*DATA FOR THIS EXERCISE*

========================================

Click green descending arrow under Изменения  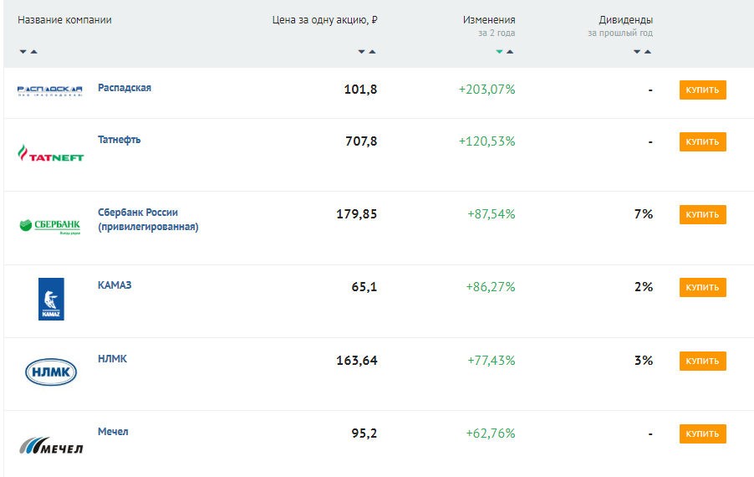pos(500,52)
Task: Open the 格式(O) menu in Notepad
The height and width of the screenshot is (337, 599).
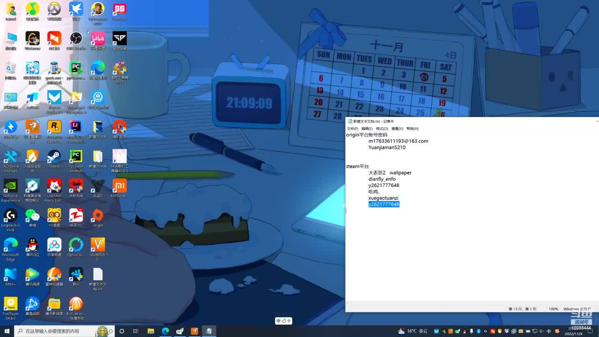Action: tap(382, 129)
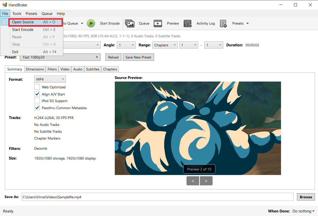Image resolution: width=318 pixels, height=216 pixels.
Task: Show the next source preview image
Action: tap(206, 181)
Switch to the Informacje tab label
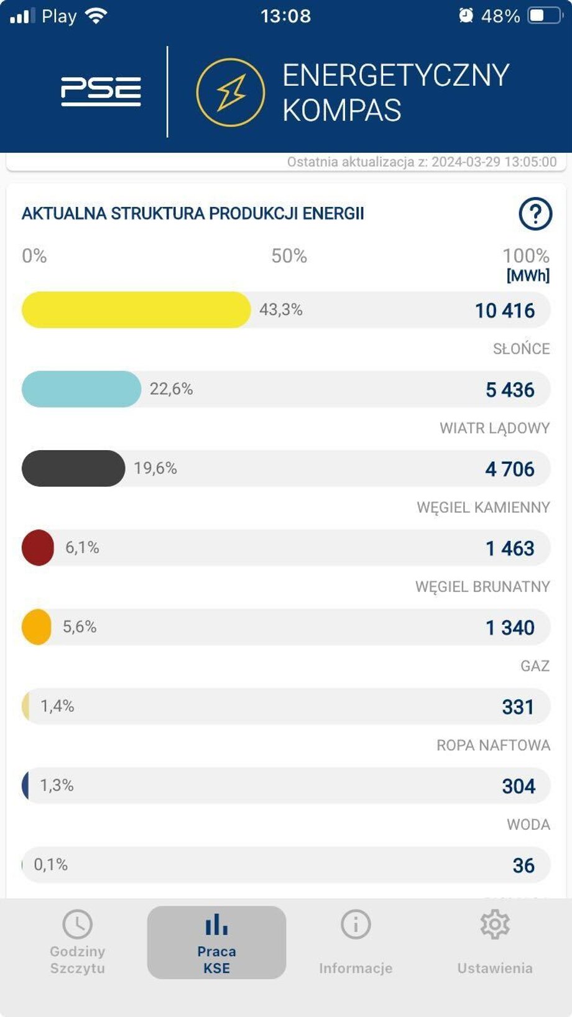This screenshot has height=1017, width=572. pos(356,968)
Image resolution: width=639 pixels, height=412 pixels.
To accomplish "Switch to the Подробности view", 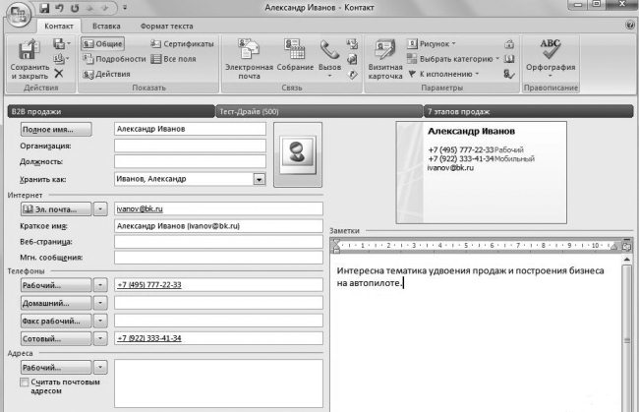I will coord(114,59).
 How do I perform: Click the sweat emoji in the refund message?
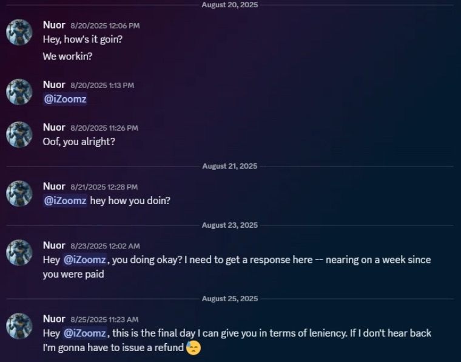tap(193, 348)
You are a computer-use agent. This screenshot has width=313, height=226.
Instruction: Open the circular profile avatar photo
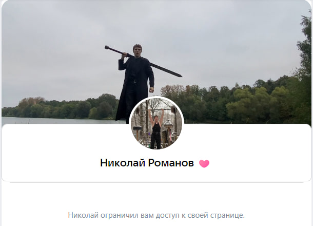coord(157,123)
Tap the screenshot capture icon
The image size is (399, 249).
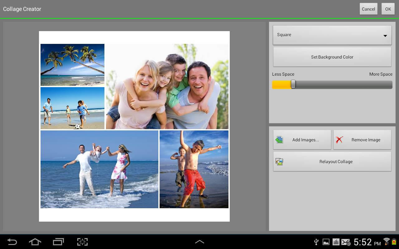tap(82, 242)
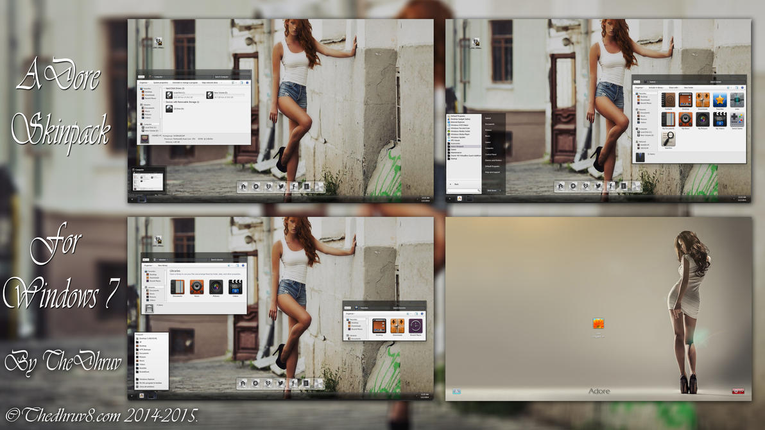Click Ease of Access button on login screen
The width and height of the screenshot is (765, 430).
coord(456,391)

========================================

*ASSIGNMENT*
Exactly the lines from the one with "Tap the screenshot capture icon" through the end of the records are to be repeated, both ends included, and pictures are to be omitted.

*RESPONSE BOX*
Tap the screenshot capture icon
The image size is (399, 249).
tap(82, 242)
Click Ease of Access button on login screen
The width and height of the screenshot is (765, 430).
coord(456,391)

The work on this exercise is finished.